Thursday, February 16, 2012

Greening of Building Sector on Track to Deliver Trillions in Savings by 2030


(Wayne Lyman Morse United States Courthouse in Eugene, Ore. received LEED gold

certification from the U.S. Green Building Council/Credit: functoruser, flickr)

Architecture 2030, a building sector research and advocacy group, issued a report last week asserting that the greening of the U.S. building sector is on track to deliver far more energy savings than government officials predicted only a handful of years ago, with important implications for the country's energy and climate picture. 

The report looked at data released without fanfare almost a year ago by the Energy Information Administration (EIA), the analysis arm of the Department of Energy, which publishes projections for U.S. energy supply and demand each spring. Architecture 2030 compared EIA's 2005 and 2011 projections and found something that surprised them. The EIA had quietly, but dramatically, lowered long-term projections for energy use and carbon emissions from America's homes, office buildings and other commercial properties.

Energy consumption from buildings will increase by 14 percent from 2005 to 2030, the EIA said, down from the 44 percent spike it predicted seven years ago. Architecture 2030 says it amounts to eliminating the electricity output from 490 500-megawatt coal-fired plants over the same 25-year period.

The new projections mean Americans will save an additional $3.7 trillion on energy bills through 2030.
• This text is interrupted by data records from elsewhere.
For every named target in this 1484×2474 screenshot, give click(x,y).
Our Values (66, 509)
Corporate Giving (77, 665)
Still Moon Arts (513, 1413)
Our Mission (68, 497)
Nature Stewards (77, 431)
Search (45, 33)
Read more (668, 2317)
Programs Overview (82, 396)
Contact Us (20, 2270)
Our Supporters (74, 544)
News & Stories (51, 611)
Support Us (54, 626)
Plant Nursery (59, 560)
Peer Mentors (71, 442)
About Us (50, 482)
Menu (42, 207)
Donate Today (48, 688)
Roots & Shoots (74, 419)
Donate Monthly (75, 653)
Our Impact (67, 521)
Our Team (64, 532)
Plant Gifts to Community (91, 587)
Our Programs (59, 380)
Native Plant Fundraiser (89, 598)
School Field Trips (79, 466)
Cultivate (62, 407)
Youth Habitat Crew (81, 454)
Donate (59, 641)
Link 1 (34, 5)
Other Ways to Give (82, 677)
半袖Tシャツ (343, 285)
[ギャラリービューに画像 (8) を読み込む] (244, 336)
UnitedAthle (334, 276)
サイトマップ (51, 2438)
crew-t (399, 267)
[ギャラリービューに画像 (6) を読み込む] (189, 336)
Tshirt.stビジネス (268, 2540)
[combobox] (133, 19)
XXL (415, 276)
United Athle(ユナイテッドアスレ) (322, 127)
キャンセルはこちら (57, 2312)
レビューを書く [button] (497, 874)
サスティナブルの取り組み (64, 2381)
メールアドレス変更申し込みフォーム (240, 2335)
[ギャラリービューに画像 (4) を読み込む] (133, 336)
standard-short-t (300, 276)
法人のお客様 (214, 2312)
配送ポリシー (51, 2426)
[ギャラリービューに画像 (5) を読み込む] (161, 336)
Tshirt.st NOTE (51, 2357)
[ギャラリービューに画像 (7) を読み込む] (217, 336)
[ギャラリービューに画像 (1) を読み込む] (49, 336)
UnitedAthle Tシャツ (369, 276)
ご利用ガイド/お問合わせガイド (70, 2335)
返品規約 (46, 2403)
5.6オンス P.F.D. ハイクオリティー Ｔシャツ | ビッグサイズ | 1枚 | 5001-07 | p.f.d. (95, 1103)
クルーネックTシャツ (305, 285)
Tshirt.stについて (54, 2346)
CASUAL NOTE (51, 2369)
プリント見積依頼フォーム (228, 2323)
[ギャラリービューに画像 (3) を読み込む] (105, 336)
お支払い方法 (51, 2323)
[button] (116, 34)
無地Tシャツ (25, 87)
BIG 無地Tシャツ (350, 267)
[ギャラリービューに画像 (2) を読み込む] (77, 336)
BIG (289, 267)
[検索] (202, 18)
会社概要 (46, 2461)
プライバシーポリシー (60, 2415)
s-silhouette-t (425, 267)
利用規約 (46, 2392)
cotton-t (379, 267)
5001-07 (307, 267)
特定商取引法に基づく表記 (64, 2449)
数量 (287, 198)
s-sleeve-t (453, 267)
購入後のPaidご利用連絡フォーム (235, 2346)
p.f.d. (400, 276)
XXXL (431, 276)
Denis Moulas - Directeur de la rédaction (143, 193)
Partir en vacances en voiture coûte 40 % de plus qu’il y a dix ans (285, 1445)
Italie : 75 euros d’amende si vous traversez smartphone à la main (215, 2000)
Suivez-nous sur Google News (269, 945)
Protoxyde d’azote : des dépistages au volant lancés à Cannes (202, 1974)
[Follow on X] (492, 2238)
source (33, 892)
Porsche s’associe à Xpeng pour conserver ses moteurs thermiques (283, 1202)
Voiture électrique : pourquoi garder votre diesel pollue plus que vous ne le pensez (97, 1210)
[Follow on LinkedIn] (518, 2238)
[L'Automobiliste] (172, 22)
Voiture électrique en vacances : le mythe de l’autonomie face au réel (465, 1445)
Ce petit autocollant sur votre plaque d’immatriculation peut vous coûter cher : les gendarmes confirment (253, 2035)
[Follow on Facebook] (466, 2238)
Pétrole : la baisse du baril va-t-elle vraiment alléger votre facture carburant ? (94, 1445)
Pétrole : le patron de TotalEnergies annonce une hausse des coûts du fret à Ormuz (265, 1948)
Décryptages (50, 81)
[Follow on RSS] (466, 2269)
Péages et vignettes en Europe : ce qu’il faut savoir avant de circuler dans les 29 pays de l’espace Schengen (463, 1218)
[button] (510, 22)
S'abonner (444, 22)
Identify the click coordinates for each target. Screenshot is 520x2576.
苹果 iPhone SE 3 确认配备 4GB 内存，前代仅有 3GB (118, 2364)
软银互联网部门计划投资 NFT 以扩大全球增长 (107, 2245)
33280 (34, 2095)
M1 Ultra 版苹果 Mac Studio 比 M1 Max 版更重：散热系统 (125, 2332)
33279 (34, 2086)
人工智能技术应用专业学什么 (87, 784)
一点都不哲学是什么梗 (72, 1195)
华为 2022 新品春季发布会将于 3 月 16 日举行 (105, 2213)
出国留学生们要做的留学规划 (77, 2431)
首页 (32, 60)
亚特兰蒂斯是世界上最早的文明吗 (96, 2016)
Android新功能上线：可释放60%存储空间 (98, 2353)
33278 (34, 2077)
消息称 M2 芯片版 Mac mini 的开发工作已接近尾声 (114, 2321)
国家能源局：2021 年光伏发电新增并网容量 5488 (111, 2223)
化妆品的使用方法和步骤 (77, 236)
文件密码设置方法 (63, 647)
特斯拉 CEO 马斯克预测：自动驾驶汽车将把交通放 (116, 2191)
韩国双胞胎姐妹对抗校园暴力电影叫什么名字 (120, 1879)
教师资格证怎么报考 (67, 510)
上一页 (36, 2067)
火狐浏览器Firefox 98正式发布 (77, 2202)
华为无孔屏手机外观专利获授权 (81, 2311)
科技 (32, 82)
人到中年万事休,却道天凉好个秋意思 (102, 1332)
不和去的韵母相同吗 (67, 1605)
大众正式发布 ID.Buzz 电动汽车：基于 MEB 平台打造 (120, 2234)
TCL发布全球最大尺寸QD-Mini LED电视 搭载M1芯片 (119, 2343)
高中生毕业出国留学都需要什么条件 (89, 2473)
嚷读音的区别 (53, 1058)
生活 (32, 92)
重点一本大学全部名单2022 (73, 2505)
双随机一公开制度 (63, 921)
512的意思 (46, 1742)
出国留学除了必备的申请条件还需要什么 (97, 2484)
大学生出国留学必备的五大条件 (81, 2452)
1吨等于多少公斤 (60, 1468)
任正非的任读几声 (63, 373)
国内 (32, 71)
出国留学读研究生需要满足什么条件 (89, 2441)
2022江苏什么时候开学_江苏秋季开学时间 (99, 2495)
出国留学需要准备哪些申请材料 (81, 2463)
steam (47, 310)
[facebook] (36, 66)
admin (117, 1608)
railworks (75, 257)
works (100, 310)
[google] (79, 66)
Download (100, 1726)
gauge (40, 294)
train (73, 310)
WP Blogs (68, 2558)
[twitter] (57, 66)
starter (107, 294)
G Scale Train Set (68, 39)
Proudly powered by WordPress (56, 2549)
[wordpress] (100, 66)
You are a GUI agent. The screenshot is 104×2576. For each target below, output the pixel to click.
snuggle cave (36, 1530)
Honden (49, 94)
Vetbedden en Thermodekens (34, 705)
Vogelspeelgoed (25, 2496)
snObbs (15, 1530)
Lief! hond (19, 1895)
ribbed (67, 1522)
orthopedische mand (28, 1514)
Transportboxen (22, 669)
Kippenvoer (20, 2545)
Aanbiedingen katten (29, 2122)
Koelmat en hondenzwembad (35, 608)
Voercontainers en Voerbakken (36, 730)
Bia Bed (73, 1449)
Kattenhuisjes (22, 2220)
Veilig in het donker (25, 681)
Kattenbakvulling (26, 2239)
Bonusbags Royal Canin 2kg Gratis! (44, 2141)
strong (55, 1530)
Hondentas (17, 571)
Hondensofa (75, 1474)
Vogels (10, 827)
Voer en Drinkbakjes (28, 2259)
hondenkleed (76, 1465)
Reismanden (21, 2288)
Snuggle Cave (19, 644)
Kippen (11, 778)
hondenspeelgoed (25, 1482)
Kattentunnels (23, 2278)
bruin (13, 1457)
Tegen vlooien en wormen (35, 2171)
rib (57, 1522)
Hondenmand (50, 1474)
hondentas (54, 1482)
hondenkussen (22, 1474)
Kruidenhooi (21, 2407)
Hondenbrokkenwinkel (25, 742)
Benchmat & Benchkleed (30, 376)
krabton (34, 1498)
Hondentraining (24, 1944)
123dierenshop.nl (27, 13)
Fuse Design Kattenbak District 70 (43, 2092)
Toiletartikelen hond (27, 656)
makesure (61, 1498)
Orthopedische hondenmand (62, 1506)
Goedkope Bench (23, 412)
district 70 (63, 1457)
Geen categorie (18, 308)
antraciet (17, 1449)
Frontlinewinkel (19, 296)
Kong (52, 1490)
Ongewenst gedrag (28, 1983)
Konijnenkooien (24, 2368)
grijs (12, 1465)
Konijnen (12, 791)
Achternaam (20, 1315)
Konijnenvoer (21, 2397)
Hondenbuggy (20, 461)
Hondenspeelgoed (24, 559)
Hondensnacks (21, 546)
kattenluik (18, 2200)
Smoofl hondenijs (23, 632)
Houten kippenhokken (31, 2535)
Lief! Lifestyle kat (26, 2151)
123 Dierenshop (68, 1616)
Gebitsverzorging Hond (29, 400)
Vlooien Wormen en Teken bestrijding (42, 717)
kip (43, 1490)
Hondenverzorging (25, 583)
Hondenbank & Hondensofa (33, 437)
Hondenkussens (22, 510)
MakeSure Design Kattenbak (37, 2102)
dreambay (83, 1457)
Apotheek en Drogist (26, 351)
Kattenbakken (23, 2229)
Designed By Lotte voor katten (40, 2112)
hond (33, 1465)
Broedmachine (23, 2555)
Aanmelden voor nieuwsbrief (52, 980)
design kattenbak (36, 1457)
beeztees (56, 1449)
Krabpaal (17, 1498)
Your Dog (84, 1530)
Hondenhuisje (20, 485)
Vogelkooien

Greenhouse gas emissions from buildings are slated to increase by less than 5 percent, compared to an estimated 53 percent rise in 2005, the data also revealed. Currently, buildings account for 40 percent of both U.S. electricity consumption and heat-trapping gas emissions.

Edward Mazria, founder and CEO of Architecture 2030, which advocates for a carbon- neutral building sector, said his group's analysis of the data is the first to publicize the green building movement's contributions to national energy use so far and into the future. "This is a huge national snapshot of where we've been and where we're heading," he told InsideClimate News.

Mazria says the main driver of the new projections is the hike in building energy standards. "It's policies, it's building codes, it's better building design and more efficient technologies. We're building to a better standard," he said. The group wants the report to provide policymakers and builders a reason to continue on this path.

But EIA says there is more to it than that. Agency analysts told InsideClimate News that Architecture 2030's report downplays factors that have nothing to do with making buildings greener like the huge slowdown in construction from the recession that means fewer buildings have been, and will get, built.

For the most part, though, EIA officials agree with the bottom line of Mazria's report that green improvements are saving energy. "Over the years, our projections for buildings' energy consumption have decreased, and a lot of that is due to increases in efficiency," Erin Boedecker, the lead building analyst at EIA, said.

The Rise of the Green Building

Since 2005, the federal government and most states have adopted various building codes and efficiency tax incentives that have helped spur a green-building boom.
Most notably, a mandate under the 2007 Energy Independence and Security Act requires all federal buildings to reduce energy use by 30 percent in 2015 compared to 2003 levels. In 2010, California passed the nation's first mandatory statewide green building code, which took effect last year. Meanwhile, more than half of all states have adopted the 2009 International Energy Conservation Code, a standard created by the International Code Council, a U.S.-based nonprofit, which requires buildings to meet efficiency standards for heating units and air conditioners, water heaters and lighting.

Laitner of ACEEE cited figures from a 2009 publication by economists Robert Ayer and Benjamin Warr, which found that nearly 90 percent of the energy Americans consume is wasted due to inefficiencies. A standard 100-watt light bulb, for instance, might only convert eight percent of the electricity it uses to create light, while the rest is used to give off unnecessary heat, he said.

Many of the country's leaders are operating under the false assumption that we must boost energy supplies to grow the economy, Laitner said, and fail to consider how using less energy would have a similar result. Energy efficiency "is an invisible resource. It doesn't come to mind when we think about what we have to do to power our economy," he said.

Pyke of the U.S. Green Building Council agreed. "Changes to the built environment can and must bring down overall energy demand in the U.S.," he said.